Гестия, Феба и Тейя лишились чувств, даже Гера упала с криком, когда липкая рука коснулась ее головы. Титаны прижались к скале, Посейдон' дрожа, размахивал трезубцем. Аид, ослепленный кулаком из раскаленной меди, плача, закрывал руками глаза. А Прометей, бледный, стоял бок о бок с таким же бледным Зевсом и, обессилев, думал, что как зачинщик всеобщей погибели обязан пожертвовать собой. Тут Кронос медленно и важно выступил вперед и, воздев кверху руки, обратился к голове-уху, говоря то на бычьем, то на львином языке.
В этот миг Прометей понял, что голова-глаз, голова-пасть, голова-ухо и серое облако, пронизанное красными жилками, скорее всего, принадлежат одному и тому же существу, ибо эти головы высились над остальными, а шеи, на которых они сидели, тянулись из одной груди. Да и сто рук, которые сейчас схватили Кроноса и подняли вверх сквозь приливы огня, принадлежали тому колоссу, что, по-видимому, был главным из трех и чье имя — двух других звали Бриарей и Гиес — было Котт.

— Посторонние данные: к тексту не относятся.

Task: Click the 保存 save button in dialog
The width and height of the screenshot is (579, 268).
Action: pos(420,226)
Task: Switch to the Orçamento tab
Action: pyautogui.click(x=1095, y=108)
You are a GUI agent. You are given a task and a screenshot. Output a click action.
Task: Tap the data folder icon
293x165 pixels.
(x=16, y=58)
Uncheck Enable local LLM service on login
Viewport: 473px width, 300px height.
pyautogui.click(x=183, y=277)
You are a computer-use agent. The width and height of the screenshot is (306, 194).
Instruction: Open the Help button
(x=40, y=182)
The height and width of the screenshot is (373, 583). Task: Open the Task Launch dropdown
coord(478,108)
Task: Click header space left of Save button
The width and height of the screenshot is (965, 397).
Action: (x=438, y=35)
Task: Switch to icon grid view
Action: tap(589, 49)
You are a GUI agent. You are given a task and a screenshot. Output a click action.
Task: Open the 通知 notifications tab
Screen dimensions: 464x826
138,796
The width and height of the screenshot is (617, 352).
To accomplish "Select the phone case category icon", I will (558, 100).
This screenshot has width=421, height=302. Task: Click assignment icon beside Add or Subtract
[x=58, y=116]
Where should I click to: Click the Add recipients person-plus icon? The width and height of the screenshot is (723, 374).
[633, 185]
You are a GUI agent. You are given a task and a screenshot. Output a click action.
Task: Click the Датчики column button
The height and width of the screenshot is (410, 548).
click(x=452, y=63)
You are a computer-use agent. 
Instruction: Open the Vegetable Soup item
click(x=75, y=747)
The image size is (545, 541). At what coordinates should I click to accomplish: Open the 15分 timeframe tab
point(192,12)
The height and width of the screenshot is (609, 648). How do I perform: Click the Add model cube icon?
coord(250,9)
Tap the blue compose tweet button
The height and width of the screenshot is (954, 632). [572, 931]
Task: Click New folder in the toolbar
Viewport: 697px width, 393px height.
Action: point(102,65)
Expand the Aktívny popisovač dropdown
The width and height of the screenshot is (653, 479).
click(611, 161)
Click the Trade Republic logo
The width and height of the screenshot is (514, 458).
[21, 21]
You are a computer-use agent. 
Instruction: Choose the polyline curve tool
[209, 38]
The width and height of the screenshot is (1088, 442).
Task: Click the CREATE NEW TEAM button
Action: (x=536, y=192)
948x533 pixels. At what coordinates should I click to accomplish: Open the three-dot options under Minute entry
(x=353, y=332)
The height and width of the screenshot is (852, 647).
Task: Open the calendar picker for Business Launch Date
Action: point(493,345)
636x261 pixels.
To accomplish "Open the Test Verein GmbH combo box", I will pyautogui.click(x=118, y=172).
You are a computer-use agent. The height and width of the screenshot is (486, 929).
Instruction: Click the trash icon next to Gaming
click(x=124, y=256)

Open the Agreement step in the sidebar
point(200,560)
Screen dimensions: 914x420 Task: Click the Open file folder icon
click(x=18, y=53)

Поскольку Кронос был унесен ввысь, Кратос и Бия обежали скалу и стремглав бросились в воздушные вихри, другие титаны последовали их примеру, некоторые же, например Зевс и Прометей, хотели подобрать свое оружие, но тут случилось нечто более чем странное. Чудовища, которые с той минуты, как к ним обратился Кронос, твердо стояли на своих трехстах ногах и были хорошо различимы, как три отдельных существа, начали вдруг снова сплетаться и смешиваться; руки их перепутались; одни головы свесились, оттого что их шеи вдруг словно завяли, другие зачавкали, третьи захрапели, колени подгибались, туловища же с грохотом падали на скалистую почву. Кронос выпал из державших его пальцев, которые теперь то растопыривались, то скрючивались, и, перелетев через головы, шеи, торсы и бедра, свергнутый властелин без чувств грохнулся на землю.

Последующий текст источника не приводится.